Each specialist brings their unique expertise to the common goal of fighting cancer, so medical students drawn to the field should know what each does and the training required. Gary Schiller, MD, professor of hematology-oncology at the David Geffen School of Medicine at UCLA, says most medical students begin to focus on oncology during their second year or during clerkship.

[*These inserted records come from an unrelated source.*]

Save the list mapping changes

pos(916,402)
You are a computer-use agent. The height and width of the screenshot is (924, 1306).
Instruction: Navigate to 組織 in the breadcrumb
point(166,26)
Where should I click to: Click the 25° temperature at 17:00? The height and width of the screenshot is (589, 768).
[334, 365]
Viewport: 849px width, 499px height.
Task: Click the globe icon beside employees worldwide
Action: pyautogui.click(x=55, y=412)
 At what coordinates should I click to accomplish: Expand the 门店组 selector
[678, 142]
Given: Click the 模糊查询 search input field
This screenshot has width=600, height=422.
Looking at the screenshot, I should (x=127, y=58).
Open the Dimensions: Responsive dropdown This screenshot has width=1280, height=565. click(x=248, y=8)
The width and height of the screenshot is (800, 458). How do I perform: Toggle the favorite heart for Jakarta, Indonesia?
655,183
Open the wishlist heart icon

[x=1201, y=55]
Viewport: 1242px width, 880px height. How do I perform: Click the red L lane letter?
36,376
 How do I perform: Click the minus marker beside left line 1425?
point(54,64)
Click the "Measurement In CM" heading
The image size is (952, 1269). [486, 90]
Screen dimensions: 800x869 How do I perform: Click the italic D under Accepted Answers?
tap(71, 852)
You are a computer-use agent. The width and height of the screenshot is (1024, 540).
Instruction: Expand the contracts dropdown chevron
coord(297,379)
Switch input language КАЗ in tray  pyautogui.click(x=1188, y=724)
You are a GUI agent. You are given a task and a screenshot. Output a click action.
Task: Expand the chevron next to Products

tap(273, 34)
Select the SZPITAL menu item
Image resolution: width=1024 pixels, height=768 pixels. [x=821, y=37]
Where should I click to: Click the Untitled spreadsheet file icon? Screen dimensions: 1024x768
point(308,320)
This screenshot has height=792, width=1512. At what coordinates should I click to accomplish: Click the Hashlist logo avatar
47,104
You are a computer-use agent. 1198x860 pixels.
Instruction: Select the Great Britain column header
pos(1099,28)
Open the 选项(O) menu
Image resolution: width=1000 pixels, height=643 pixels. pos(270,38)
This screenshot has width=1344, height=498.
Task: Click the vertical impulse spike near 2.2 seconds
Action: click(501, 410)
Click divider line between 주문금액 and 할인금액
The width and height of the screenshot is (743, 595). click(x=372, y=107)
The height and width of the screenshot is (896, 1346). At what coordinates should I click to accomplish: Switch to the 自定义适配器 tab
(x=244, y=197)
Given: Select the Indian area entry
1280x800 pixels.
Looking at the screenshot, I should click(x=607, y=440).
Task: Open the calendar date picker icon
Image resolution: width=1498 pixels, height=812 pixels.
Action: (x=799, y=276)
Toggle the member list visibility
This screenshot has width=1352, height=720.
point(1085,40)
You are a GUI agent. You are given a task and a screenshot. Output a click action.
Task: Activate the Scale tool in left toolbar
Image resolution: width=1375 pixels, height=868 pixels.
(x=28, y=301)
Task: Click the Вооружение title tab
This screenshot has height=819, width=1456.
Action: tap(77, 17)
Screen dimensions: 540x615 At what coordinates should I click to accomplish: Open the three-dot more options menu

"We were all drawn in by the excitement of oncology, but now as physicians who care for oncology patients, we're defined by the tools of our trade," says Dr. Schiller, who also directs the UCLA Hematologic Malignancy/Stem Cell Transplantation Program. "We each use medical agents, radiation or surgery accordingly to treat our patients."
Medical oncologists treat cancer using various forms of medication. "We have various forms of chemotherapy at our disposal, including oral, subcutaneous and IV drugs. We also use immunotherapy," Dr. Schiller says. "Our rapid drug development and immunotherapeutics are drawing many young people into the field because they're interested in the dynamic nature of our treatment options."
Medical oncologists are physicians who, after graduating from a four-year medical or osteopathic school, complete a three-year residency. Internal medicine or pediatrics are typical specialties for this stage of training.
Then comes a three- to five-year fellowship in hematology. Those who want to work within oncology choose a hematology-oncology fellowship.
Radiation oncologists are specialist physicians who use ionizing radiation to treat cancer. Radiation can be curative, either alone or in combination with surgery and chemotherapy. It may also be used palliatively, to relieve symptoms in patients with incurable cancers.
U.S. radiation oncologists complete four years of residency training in addition to an internship. Residency training focuses on clinical oncology, the physics and biology of ionizing radiation, and how to treat cancer patients using radiation.
As the name suggests, surgical oncologists treat malignancies using surgical techniques. Accordingly, they first complete a five-year residency in general surgery before completing a two-year fellowship in complex general surgical oncology.
Cedars-Sinai Medical Center, which is affiliated with the David Geffen School of Medicine at UCLA, offers a two-year complex surgical oncology fellowship for candidates who have completed an approved general surgery residency and who are board-eligible or board-certified.
Types of oncology specialists
Though the training for each type of oncology specialist differs significantly, they share the commonality of needing to work in teams and collaborate with colleagues in a variety of specialties and disciplines.
"People tend to be interested in a career in oncology based on a personal or family experience with cancer exposure or a desire to perform research or a bit of both," Dr. Schiller says. "How they decide to pursue medical, radiation or surgical is more mysterious."